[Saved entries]
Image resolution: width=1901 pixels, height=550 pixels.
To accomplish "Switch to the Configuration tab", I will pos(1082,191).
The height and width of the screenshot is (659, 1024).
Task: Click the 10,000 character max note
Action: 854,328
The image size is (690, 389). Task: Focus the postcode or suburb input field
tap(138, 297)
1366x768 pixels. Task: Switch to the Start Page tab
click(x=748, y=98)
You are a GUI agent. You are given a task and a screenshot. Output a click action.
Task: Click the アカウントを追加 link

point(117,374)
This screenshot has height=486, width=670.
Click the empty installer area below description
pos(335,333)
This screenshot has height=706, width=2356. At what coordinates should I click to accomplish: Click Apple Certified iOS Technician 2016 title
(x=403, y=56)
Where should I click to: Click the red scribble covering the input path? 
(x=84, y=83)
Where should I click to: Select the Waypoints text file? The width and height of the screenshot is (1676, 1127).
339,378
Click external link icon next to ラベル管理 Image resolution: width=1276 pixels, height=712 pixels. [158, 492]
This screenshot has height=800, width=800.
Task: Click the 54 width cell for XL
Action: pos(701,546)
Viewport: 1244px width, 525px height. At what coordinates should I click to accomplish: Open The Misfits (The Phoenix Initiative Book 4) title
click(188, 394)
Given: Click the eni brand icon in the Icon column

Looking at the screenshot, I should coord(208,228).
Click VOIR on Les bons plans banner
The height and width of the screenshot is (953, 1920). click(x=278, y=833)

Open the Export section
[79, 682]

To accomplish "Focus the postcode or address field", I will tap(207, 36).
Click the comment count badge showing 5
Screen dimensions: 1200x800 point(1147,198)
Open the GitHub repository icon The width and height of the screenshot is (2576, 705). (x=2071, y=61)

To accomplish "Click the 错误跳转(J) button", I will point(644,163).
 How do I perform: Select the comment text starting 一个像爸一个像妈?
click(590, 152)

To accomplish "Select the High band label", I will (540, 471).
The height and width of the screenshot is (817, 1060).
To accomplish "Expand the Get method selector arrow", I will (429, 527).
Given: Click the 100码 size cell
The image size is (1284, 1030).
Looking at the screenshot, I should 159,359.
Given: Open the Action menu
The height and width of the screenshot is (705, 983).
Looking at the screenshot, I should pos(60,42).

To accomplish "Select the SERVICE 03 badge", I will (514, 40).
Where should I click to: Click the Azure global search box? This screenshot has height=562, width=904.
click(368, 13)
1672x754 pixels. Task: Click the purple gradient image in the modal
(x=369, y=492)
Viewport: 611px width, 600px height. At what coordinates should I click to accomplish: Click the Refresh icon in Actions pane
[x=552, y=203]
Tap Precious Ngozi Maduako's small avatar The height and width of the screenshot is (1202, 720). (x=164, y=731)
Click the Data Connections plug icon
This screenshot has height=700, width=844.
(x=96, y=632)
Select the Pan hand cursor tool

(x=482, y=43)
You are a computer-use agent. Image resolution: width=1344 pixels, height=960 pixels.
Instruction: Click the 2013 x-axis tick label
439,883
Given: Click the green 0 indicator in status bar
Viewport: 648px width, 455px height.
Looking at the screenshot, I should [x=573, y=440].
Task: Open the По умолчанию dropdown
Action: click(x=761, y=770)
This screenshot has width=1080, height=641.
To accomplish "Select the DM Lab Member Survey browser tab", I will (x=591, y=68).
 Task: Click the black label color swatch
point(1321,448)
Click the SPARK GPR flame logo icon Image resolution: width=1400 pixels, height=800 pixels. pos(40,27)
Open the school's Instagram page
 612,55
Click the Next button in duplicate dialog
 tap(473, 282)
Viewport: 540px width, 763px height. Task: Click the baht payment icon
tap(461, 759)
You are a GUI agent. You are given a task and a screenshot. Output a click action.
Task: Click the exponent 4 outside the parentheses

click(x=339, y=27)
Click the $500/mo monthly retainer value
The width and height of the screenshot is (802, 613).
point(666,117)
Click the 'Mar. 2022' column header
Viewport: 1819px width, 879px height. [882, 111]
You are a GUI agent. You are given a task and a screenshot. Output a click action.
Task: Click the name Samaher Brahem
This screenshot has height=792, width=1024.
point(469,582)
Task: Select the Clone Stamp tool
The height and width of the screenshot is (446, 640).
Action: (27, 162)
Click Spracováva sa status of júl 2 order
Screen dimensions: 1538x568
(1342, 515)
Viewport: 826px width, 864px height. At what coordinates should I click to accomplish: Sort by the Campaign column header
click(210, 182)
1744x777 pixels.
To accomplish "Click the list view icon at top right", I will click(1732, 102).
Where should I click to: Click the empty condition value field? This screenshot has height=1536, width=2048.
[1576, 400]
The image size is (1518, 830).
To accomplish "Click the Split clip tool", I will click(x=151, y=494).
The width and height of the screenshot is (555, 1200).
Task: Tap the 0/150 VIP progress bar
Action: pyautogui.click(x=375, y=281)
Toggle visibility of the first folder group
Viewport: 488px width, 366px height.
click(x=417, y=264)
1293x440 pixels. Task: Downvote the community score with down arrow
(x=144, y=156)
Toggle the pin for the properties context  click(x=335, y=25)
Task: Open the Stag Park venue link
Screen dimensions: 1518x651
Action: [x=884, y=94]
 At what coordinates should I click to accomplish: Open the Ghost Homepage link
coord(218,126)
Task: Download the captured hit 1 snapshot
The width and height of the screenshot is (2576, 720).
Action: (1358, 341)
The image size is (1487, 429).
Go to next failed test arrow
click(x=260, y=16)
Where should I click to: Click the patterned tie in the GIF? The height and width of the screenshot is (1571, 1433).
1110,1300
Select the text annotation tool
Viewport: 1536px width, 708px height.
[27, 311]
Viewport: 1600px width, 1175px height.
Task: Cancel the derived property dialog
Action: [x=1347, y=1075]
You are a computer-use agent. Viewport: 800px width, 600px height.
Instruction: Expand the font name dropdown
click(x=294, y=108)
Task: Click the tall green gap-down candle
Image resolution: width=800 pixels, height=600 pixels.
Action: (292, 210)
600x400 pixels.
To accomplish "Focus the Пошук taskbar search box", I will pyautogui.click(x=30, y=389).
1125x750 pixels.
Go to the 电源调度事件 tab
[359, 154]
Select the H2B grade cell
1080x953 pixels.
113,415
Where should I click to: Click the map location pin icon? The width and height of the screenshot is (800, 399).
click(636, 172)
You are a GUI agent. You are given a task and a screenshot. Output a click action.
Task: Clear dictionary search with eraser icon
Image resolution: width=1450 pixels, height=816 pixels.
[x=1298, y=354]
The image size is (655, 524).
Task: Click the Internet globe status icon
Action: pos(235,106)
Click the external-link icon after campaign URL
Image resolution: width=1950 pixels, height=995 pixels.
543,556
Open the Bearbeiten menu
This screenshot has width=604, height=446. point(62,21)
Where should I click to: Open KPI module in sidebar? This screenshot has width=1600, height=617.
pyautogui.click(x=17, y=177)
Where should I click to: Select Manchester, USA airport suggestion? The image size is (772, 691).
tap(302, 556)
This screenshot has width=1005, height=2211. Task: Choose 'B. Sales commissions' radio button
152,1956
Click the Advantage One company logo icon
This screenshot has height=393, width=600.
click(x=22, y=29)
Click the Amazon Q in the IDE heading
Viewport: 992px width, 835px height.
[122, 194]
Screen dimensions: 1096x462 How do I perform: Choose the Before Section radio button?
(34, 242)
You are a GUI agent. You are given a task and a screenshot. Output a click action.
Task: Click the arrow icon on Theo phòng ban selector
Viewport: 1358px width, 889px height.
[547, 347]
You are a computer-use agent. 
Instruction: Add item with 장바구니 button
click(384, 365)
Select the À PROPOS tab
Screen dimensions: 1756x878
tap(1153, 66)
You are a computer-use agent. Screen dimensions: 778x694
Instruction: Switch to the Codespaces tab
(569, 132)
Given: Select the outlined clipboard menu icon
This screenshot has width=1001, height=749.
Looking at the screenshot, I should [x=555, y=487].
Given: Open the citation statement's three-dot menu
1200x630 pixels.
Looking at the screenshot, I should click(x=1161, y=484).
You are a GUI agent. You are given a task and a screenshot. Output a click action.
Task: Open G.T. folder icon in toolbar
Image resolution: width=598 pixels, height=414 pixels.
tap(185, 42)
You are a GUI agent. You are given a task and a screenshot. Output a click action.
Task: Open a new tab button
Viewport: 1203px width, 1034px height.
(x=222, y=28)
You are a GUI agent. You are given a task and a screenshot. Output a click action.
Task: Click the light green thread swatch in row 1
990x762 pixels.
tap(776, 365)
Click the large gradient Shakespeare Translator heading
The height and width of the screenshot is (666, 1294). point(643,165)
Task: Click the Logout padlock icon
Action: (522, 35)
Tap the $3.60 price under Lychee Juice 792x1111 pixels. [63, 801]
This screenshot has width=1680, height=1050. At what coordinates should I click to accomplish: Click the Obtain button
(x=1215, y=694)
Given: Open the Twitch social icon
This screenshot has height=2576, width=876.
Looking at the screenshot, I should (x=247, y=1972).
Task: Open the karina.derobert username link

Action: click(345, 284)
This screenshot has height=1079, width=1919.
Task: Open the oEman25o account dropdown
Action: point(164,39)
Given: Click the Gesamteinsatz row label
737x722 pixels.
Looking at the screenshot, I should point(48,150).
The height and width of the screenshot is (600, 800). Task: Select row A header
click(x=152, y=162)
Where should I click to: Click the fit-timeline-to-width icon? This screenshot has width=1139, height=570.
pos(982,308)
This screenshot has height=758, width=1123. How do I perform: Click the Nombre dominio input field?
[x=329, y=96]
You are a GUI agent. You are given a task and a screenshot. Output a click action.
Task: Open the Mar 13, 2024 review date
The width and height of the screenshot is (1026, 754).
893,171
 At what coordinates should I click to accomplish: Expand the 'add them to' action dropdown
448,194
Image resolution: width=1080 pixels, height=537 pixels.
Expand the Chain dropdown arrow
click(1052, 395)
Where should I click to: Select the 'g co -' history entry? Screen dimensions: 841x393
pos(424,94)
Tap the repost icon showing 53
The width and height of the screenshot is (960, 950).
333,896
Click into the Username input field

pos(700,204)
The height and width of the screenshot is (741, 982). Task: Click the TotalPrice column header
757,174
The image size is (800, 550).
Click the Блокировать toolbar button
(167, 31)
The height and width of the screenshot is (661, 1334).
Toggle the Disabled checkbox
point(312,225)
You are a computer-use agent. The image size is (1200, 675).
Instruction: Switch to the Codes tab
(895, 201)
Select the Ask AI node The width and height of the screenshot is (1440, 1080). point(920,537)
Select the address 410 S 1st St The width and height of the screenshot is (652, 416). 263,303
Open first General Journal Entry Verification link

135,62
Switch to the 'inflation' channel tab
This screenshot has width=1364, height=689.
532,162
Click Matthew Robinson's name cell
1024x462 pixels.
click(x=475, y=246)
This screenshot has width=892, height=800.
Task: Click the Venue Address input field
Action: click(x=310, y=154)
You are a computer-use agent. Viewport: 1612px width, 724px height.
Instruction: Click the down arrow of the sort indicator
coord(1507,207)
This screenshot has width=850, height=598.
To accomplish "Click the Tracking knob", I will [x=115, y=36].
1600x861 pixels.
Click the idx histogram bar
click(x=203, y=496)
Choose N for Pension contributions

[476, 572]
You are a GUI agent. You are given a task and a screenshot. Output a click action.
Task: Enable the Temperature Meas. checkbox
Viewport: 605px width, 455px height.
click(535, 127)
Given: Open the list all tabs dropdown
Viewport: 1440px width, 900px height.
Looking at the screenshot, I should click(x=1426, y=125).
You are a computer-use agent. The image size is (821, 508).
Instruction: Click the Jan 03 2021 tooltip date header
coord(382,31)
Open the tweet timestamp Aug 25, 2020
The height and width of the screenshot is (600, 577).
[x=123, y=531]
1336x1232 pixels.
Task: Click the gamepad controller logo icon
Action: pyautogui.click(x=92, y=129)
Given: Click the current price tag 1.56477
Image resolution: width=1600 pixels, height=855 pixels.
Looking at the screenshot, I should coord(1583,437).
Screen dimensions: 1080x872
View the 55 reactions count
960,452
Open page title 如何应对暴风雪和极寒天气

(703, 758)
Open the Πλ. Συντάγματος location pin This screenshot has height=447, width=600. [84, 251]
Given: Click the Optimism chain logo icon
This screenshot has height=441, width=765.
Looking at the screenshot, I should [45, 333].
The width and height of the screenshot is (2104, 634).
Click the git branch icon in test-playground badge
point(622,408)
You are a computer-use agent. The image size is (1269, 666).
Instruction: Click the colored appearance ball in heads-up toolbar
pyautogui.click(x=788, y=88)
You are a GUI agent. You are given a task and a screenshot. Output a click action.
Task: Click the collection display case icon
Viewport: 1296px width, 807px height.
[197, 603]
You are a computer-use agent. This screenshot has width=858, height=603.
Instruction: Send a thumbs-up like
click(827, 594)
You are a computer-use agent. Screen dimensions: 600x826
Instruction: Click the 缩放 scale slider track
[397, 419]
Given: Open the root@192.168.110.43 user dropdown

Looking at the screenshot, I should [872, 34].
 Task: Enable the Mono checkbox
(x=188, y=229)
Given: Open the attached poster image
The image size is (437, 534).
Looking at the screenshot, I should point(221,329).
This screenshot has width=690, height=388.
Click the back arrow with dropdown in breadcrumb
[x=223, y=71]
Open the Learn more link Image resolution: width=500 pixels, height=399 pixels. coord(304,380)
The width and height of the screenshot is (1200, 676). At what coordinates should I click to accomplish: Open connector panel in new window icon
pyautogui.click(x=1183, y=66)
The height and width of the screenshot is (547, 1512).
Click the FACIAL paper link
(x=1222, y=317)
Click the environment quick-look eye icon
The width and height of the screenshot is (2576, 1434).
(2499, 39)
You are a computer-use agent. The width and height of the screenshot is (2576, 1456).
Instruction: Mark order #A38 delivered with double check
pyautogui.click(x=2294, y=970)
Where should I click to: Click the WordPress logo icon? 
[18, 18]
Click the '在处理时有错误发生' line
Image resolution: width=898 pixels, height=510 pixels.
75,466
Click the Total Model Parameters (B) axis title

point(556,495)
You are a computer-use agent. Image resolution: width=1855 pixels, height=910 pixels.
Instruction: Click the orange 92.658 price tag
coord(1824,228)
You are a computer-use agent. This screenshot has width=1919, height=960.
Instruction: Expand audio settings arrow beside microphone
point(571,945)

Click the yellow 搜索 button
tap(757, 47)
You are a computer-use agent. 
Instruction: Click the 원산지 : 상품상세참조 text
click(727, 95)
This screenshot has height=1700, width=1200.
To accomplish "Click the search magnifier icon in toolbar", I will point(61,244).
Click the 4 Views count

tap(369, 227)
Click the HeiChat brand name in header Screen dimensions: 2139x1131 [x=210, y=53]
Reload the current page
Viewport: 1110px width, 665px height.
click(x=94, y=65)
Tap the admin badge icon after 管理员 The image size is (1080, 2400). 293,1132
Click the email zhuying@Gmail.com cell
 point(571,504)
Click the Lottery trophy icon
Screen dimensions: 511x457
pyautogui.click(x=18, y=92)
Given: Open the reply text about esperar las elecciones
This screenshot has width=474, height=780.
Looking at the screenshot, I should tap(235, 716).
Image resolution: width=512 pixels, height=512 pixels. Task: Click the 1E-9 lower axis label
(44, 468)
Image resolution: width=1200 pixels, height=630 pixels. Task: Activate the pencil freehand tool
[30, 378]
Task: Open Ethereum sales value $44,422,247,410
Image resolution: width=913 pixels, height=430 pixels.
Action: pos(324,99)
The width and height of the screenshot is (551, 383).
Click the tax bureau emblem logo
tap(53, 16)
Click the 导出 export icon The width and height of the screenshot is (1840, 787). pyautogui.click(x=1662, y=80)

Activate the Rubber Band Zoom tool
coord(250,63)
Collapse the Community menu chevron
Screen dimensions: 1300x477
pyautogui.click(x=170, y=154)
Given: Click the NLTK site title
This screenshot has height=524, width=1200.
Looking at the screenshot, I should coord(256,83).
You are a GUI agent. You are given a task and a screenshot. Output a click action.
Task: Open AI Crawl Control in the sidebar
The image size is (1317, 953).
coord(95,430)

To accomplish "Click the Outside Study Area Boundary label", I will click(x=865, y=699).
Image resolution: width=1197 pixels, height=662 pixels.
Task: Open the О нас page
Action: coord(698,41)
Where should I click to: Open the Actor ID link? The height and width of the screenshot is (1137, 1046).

[WHAT TO WORK ON] Whenever a line in the entries holds the word "current", copy that line.

[SOLUTION]
Given: Click the current price tag 1.56477
Reload the current page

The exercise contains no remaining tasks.